The implementation of this principle led to several disputes since everything depended on the decision which language could be regarded landesüblich or customary. The German-speaking majority demanded the recognition of their language as a customary language in every part of the empire. While Italian was regarded as an old "culture language" (Kultursprache) by German-speaking intellectuals and had always been granted equal rights as official language of the Empire, they had particular difficulties in accepting the Slavic languages as equal to German. On one occasion Count A. Auersperg (Anastasius Grün) entered the diet of Carniola carrying the whole of the Slovenian literature under his arm to provide evidence that the Slovenian language could in his view not be substituted for German as a medium of higher education.
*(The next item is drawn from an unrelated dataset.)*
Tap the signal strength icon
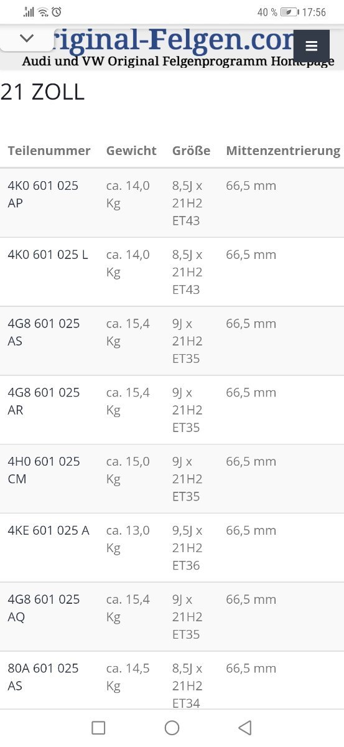 pyautogui.click(x=29, y=12)
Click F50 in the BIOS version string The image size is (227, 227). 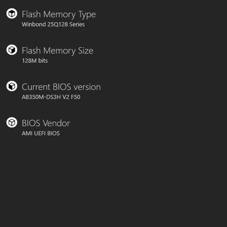click(x=75, y=97)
Nevertheless the following years saw an emancipation of several languages at least in the Cisleithanian part of the Empire. In a series of laws since 1867 the Croatian language was raised to equality with the hitherto officially dominating Italian language in Dalmatia. Since 1882 there was a Slovenian majority in the diet of Carniola and in the capital Laibach (Ljubljana), thereby replacing German as dominant official language. Polish was introduced instead of German in 1869 in Galicia as the normal language of government. The Poles themselves systematically disregarded the large Ukrainian minority in the country, which was not granted the status as an official language. The language disputes were most fiercely fought in Bohemia and Moravia were the Czechs wanted to establish their language as the dominating language even in the purely German-speaking bordering areas of the country (later called the "Sudetenland"). German-speakers lost their majority in the Bohemian diet in 1880 and their dominating position in the cities of Prague and Pilsen (while retaining a slight numerical majority in the city of Brno (Brünn)) and found themselves in an unfamiliar minority position. The old Charles University in Prague hitherto dominated by the German-speakers was divided in a German and a Czech part in 1882.
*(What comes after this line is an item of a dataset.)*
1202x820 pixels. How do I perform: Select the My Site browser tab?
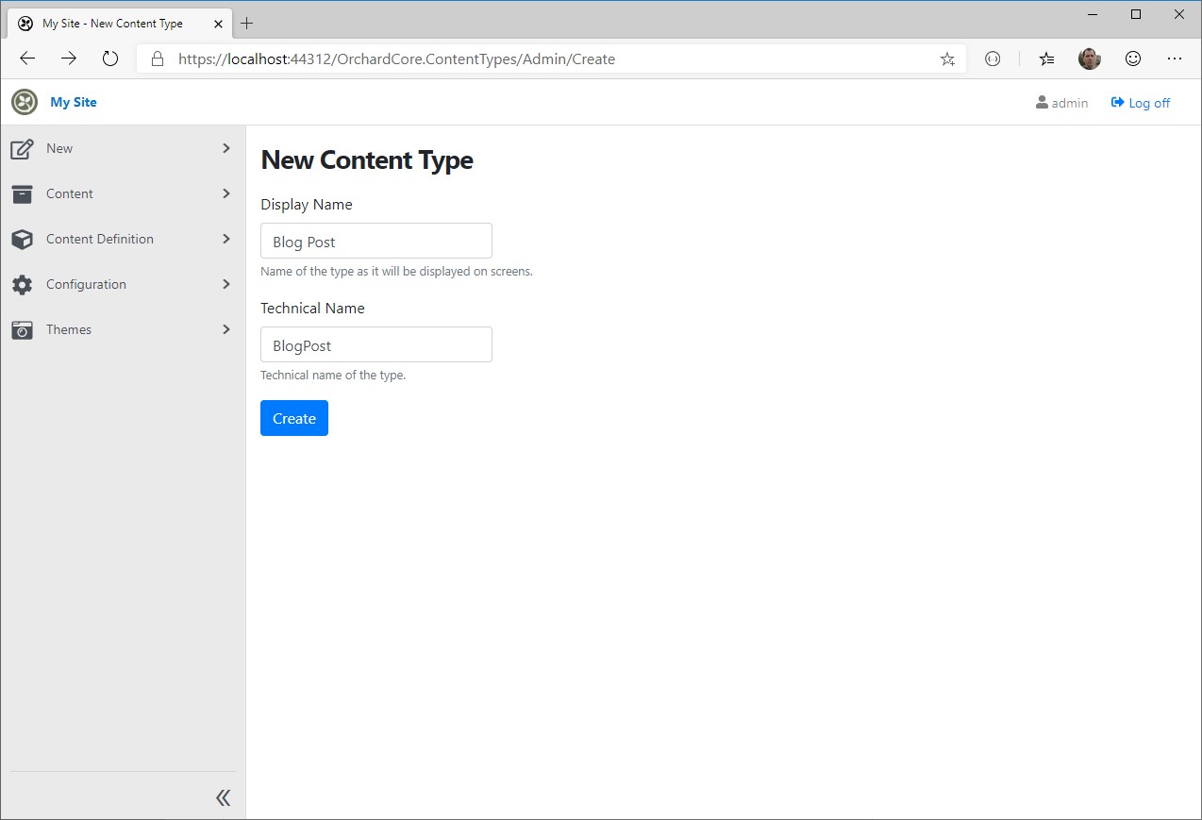pos(113,23)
At the same time, Magyar dominance faced challenges from the local majorities of Romanians in Transylvania and in the eastern Banat, of Slovaks in today's Slovakia, of Croats and Serbs in the crownlands of Croatia and of Dalmatia (today's Croatia), in Bosnia and Herzegovina and in the provinces known as the Vojvodina (today's northern Serbia). The Romanians and the Serbs also looked to union with their fellow-nationalists in the newly-founded states of Romania (1859–78) and Serbia.
Though Hungary's leaders showed on the whole less willingness than their Austrian counterparts to share power with their subject minorities, they granted (it is argued) a large measure of autonomy to the kingdom of Croatia in 1868, parallelling to some extent their own accommodation within the Empire the previous year.
Language was one of the most contentious questions in Austro-Hungarian politics. All governments faced difficult and divisive hurdles in sorting out the languages of government and of instruction. Minorities wanted to ensure the widest possibility for education in their own language as well as in the "dominant" languages of Hungarian and German. On one notable occasion, that of the so-called "ordinance of April 5, 1897", the Austrian Prime Minister Kasimir Felix Graf Badeni gave Czech equal standing with German in the internal government of Bohemia also in the purely German-speaking parts of Bohemia, leading to a crisis because of nationalist German agitation throughout the Empire. In the end Badeni was dismissed.
From January 1907 all the public and private schools in Slovak part of Hungary (with approximately 3m inhabitants) were forced to teach in Hungarian language only, burning Slovak books and newspapers. This led to wide criticism by Bjørnstjerne Bjørnson among others.
It was not rare for the two kingdoms to divide spheres of influence. According to Misha Glenny (The Balkans, 1804–1999), the Austrians responded to Hungarian badgering of Czechs by supporting the Croatian national movement in Zagreb. (Croatia, in spite of nominal autonomy, was in fact an economic and administrative arm of Hungary; this the Croats resented.)
Emperor Franz Josef himself was very well aware that he reigned a multiethnic country and spoke fluently German, Hungarian, Czech and to some degree also Polish and Italian.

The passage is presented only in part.